Here are the resulting runs:
Intel(R) Core(TM) i5-3330 CPU @ 3.00GHz (SSE4)
BUFFER ALIGNED
thecount StrLen_orig(104) StrLen_rrr2(86) StrLen_rrr2(86) StrLen_orig(104)
8 906 854 852 905
31 1147 1020 1019 1074
271 4024 4142 4020 3924
2014 26115 24593 24595 25818
62159 757816 747523 748235 757502
BUFFER MISALIGNED src 11
thecount StrLen_orig(104) StrLen_rrr2(86) StrLen_rrr2(86) StrLen_orig(104)
8 1184 1157 1132 1241
31 1399 1391 1395 1425
271 4508 4368 4432 4522
2014 25622 25036 25018 25604
62159 757612 747909 746568 757986
AMD A6-6310 APU with AMD Radeon R4 Graphics (SSE4)
BUFFER ALIGNED
thecount StrLen_orig(104) StrLen_rrr2(86) StrLen_rrr2(86) StrLen_orig(104)
8 2124 1551 1551 2319
31 2526 1944 1926 2494
271 6220 5679 5676 6416
2014 29950 30171 30869 30104
62159 872547 886154 887221 871530
BUFFER MISALIGNED src 11
thecount StrLen_orig(104) StrLen_rrr2(86) StrLen_rrr2(86) StrLen_orig(104)
8 2776 2320 2319 2622
31 2795 2420 2418 2797
271 6016 5461 5476 6055
2014 30809 31229 31080 30842
62159 887148 887519 888207 889350
Your routine was a bit better on Intel ALIGNED 271; also slightly better on the longer strings on AMD. Everywhere else, the shorter routine is better.
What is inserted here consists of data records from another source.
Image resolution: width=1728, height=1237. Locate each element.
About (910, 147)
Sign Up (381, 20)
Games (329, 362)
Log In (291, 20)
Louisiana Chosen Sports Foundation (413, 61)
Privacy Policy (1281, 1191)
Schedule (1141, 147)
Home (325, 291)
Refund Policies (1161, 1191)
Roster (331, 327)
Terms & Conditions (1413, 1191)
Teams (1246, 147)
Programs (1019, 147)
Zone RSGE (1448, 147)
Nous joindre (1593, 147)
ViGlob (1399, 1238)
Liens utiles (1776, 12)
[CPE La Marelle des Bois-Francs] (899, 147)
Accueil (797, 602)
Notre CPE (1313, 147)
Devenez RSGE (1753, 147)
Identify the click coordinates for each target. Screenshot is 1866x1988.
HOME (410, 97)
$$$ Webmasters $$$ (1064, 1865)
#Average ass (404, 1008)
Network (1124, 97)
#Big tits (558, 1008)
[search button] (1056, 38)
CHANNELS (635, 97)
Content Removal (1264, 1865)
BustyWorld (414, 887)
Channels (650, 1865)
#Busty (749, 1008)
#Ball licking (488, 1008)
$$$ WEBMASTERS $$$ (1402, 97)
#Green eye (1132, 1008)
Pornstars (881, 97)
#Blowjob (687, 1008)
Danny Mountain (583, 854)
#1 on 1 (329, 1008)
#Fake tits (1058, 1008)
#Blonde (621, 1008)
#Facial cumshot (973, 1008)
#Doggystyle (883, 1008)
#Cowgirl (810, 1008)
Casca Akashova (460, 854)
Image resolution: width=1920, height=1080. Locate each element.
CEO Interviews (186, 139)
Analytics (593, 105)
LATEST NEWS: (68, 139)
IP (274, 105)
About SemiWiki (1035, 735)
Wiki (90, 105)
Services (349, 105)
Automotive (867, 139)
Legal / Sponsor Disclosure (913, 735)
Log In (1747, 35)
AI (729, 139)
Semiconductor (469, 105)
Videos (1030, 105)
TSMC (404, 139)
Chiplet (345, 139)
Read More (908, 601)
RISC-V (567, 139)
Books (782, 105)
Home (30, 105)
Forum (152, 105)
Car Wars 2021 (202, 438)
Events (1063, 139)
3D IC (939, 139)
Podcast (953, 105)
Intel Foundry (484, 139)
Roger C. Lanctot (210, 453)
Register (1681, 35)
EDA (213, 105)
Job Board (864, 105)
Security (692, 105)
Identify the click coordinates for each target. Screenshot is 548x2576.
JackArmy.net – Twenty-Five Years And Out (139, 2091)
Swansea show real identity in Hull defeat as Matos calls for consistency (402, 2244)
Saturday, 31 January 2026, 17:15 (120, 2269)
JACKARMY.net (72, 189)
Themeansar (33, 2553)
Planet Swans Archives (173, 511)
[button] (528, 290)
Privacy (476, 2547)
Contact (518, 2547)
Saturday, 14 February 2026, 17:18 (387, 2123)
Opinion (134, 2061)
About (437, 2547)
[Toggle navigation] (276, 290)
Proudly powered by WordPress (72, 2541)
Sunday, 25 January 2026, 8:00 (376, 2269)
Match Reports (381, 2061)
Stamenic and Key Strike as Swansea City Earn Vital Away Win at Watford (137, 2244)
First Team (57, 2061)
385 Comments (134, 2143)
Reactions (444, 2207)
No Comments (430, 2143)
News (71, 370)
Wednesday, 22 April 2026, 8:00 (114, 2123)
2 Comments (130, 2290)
It's dramatically better on AMD short strings, who knows why; and better on Intel long strings. BTW all these numbers came out pretty much like this on multiple tests; I'm only showing one typical run from each machine.
Here is my modified routine:
; «««««««««««««««««««««««««««««««««««««««««««««««««««
algo2 proc SrcStr:PTR BYTE
; «««««««««««««««««««««««««««««««««««««««««««««««««««
; rrr modified version of Antariy algo - number 2
mov eax,[esp+4]
add esp,-14h
movups [esp],xmm7
mov edx, eax
mov [esp+16],ecx
and edx,-10h
xorps xmm7,xmm7
mov ecx,eax
and ecx,0fh
jz intoloop
pcmpeqb xmm7,[edx]
pmovmskb eax,xmm7
shr eax,cl
bsf eax,eax
jnz @ret
xorps xmm7,xmm7
@@: ; naturally aligned to 16
add edx,16
intoloop:
pcmpeqb xmm7,[edx]
pmovmskb eax,xmm7
test eax,eax
jz @B
bsf eax,eax
sub edx,[esp+4+16+4]
add eax, edx
@ret:
movups xmm7,[esp]
mov ecx,[esp+16]
add esp,14h
ret 4
algo2 endp
end_algo2:
Bottom line, I can't believe it's right to waste those 18 bytes.
Finally, of course I can write Russian! I'll do it again: "Russian". - very easy. OTOH I can't write in Cyrillic to save my life :)
Zip has "testStrLen.asm" test program.